------ Supplied information

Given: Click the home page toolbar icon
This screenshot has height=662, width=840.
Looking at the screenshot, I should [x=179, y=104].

------------
------ Supplied information

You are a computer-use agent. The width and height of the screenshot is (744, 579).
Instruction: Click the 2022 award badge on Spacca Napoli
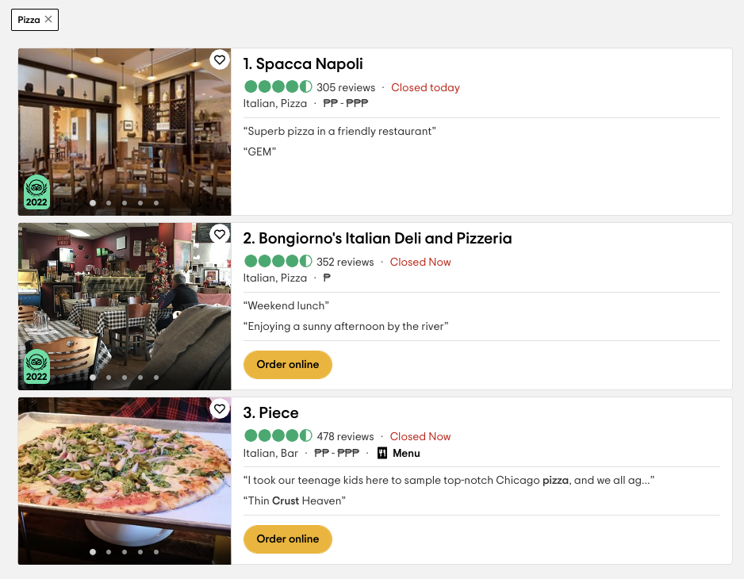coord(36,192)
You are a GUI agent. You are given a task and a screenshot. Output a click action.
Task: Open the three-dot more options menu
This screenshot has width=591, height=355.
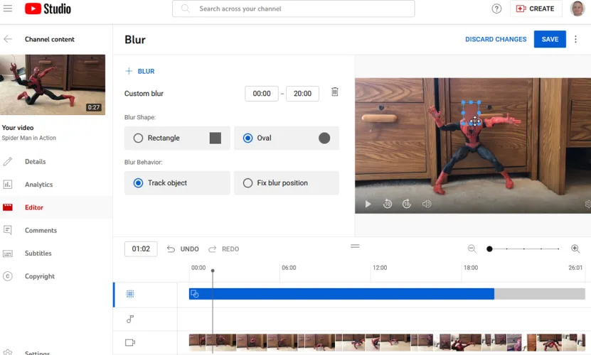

------------
------ Supplied information

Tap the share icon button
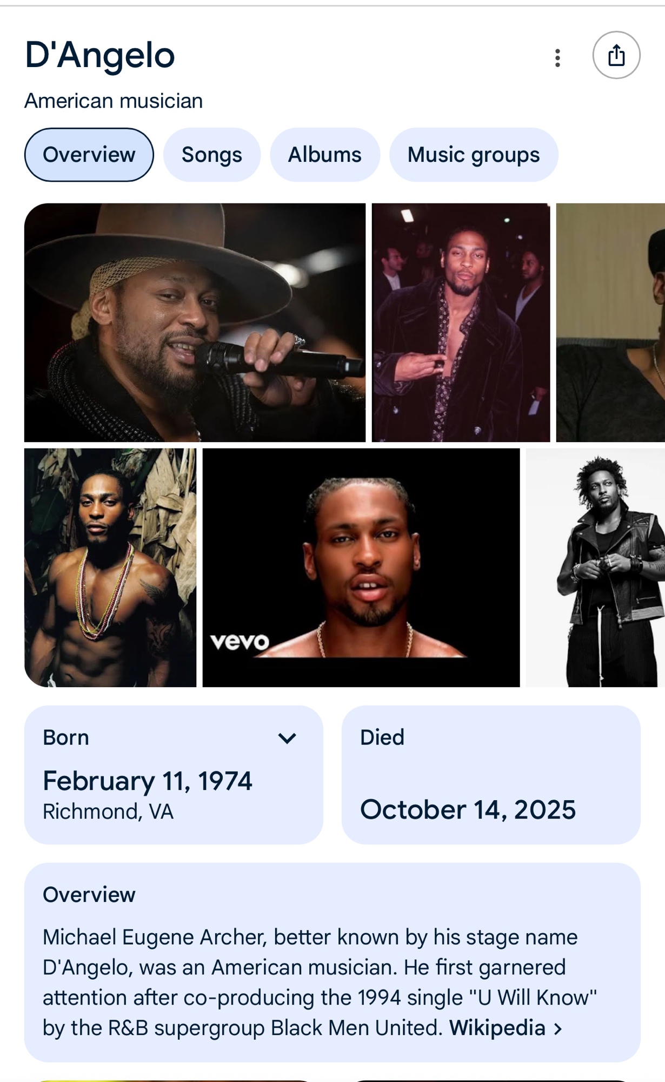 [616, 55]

------------

▶ Exercise aim: Would you show each line of the material above that contains the string "agent"?

▶ Reply:
You are a computer-use agent. The width and height of the screenshot is (744, 579).
You are a GUI agent. You are given a task and a screenshot. Output a click action.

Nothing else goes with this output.